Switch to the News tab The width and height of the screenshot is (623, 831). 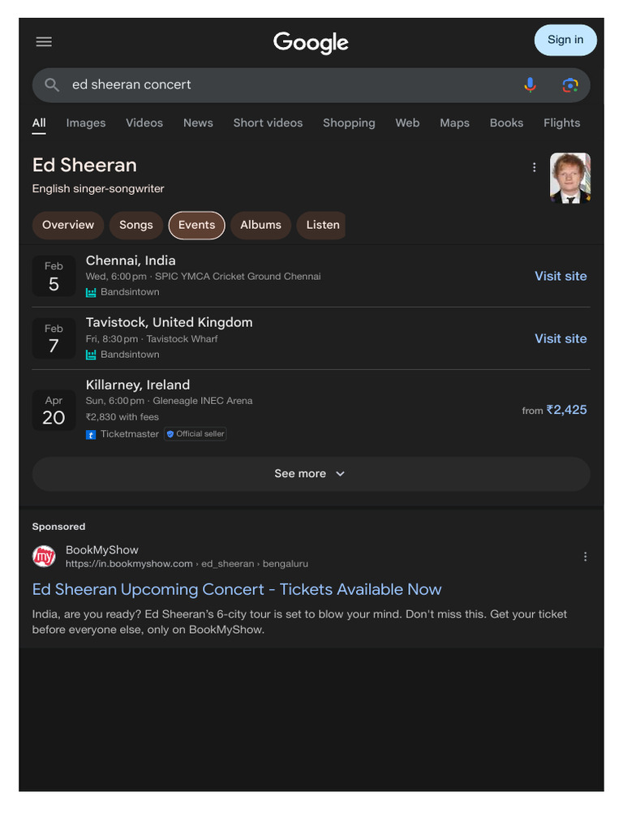[x=198, y=123]
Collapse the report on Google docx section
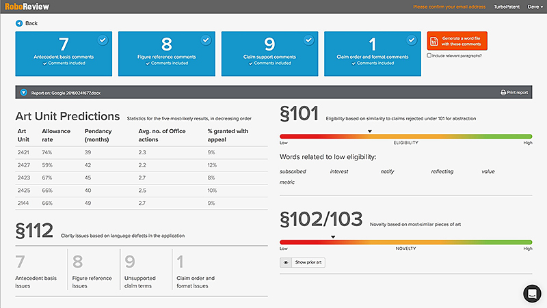 23,92
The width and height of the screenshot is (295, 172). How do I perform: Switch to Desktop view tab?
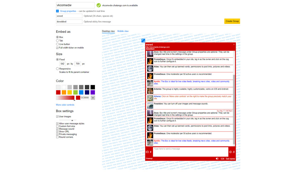point(108,31)
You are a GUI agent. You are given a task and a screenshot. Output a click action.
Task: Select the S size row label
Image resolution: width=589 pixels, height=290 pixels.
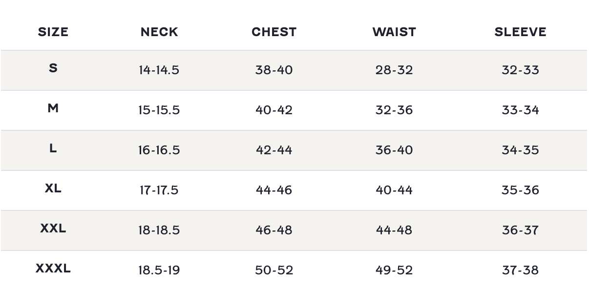point(53,68)
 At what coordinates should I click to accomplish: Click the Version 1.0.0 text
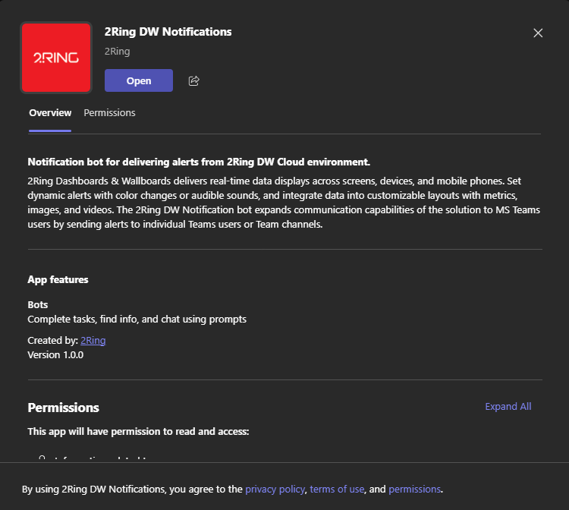[x=55, y=354]
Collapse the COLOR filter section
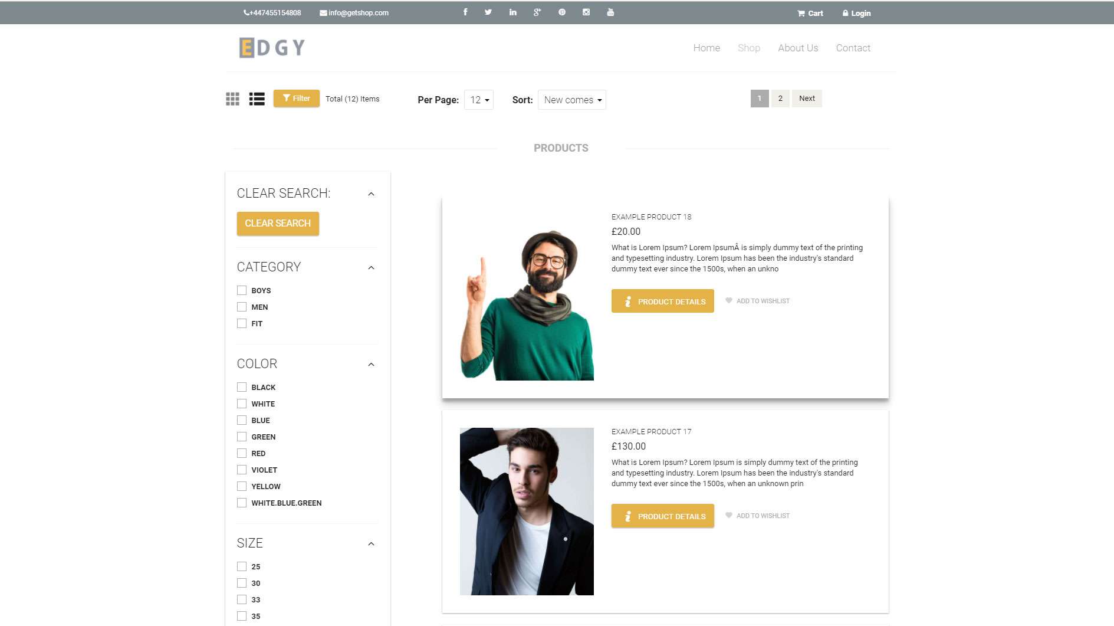Viewport: 1114px width, 626px height. click(371, 365)
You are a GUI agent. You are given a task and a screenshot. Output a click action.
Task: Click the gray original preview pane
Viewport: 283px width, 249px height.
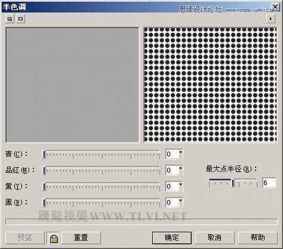[72, 84]
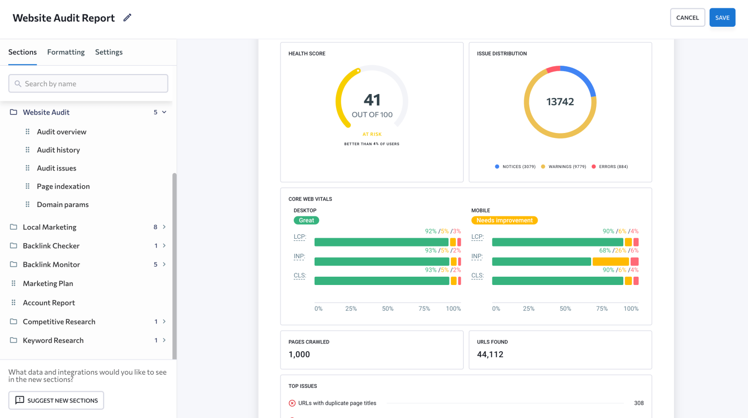The width and height of the screenshot is (748, 418).
Task: Click the mobile INP bar yellow segment
Action: pos(611,262)
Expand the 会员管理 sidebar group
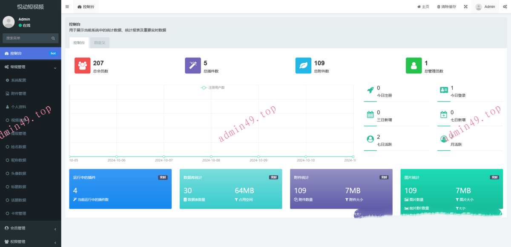The width and height of the screenshot is (511, 247). pyautogui.click(x=31, y=228)
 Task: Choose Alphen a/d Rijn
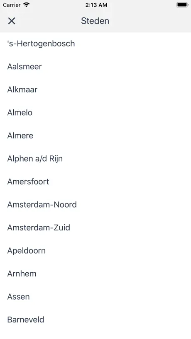click(x=96, y=159)
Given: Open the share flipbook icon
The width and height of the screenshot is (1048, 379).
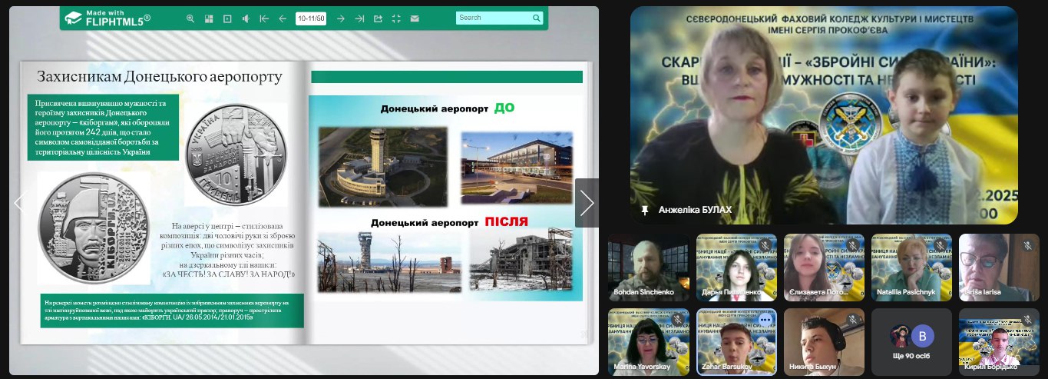Looking at the screenshot, I should [378, 18].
================================
In the listing above, find the line with "Collapse the COLOR filter section" and the line with "Given: Open the share flipbook icon". Set down exactly those lines and everything between them, skipping pictures.

§ **Task response**:
Collapse the COLOR filter section
Viewport: 1114px width, 626px height. click(371, 365)
You are a GUI agent. You are given a task and a screenshot. Output a click action.
Task: Click the gray original preview pane
Viewport: 283px width, 249px height.
[72, 84]
The width and height of the screenshot is (748, 418).
Task: Click the mobile INP bar yellow segment
Action: pos(611,262)
Expand the 会员管理 sidebar group
The width and height of the screenshot is (511, 247). pyautogui.click(x=31, y=228)
 Task: Choose Alphen a/d Rijn
click(x=96, y=159)
Given: Open the share flipbook icon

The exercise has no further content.